SUPPLIED DATA: Begin

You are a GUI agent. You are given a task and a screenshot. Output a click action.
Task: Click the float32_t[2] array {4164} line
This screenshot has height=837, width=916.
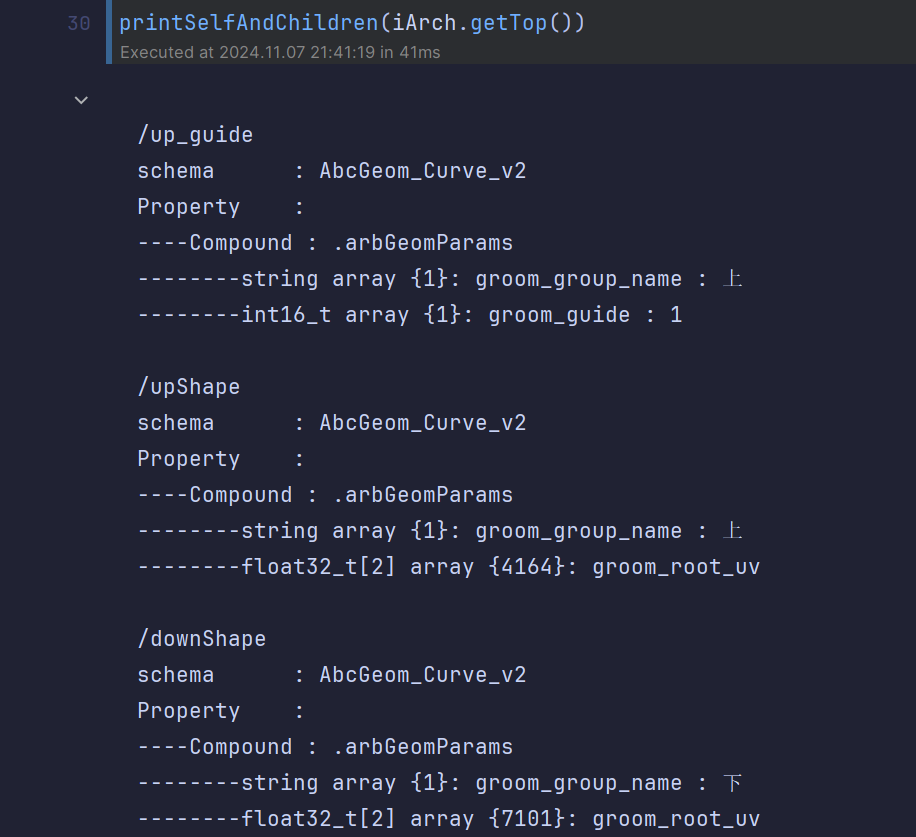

SUPPLIED DATA: End
SUPPLIED DATA: Begin

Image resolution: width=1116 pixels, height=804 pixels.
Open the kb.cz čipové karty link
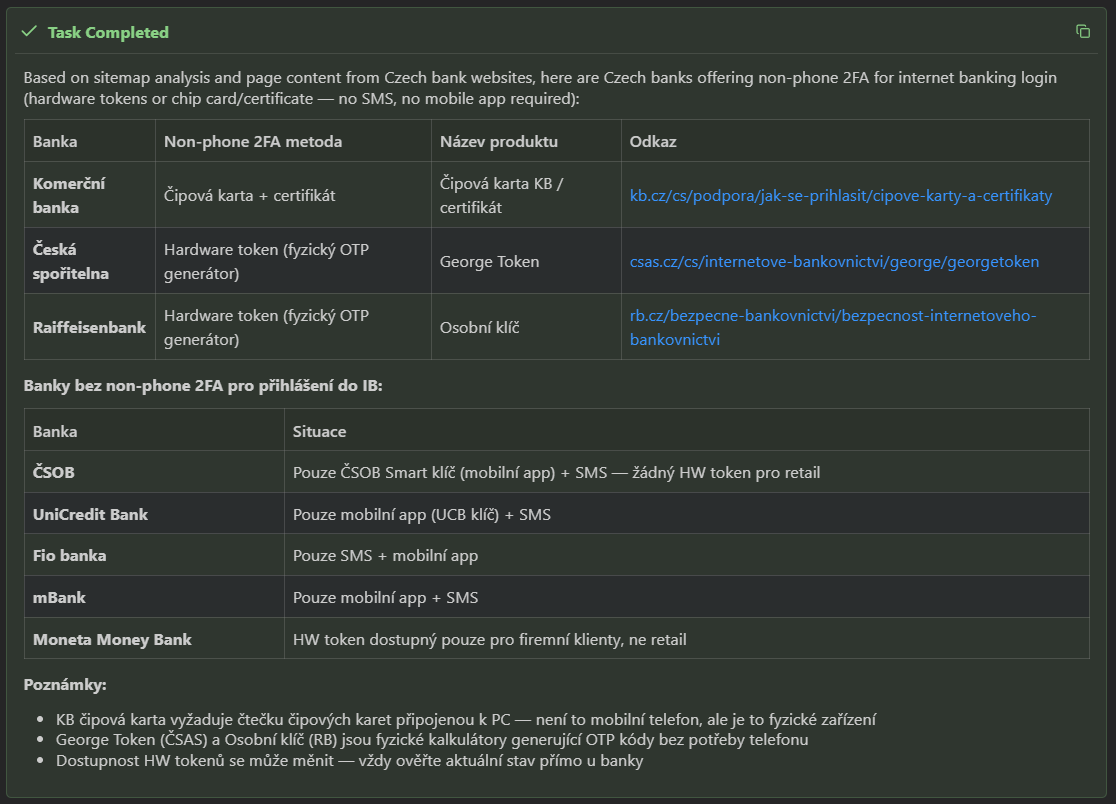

SUPPLIED DATA: End

For this exercise, please output exactly the lines above starting at the line with "Task: Click the" and ending at the line with "This screenshot has height=837, width=916.", ends included.

→ ANSWER TO THIS EXERCISE
Task: Click the float32_t[2] array {4164} line
This screenshot has height=837, width=916.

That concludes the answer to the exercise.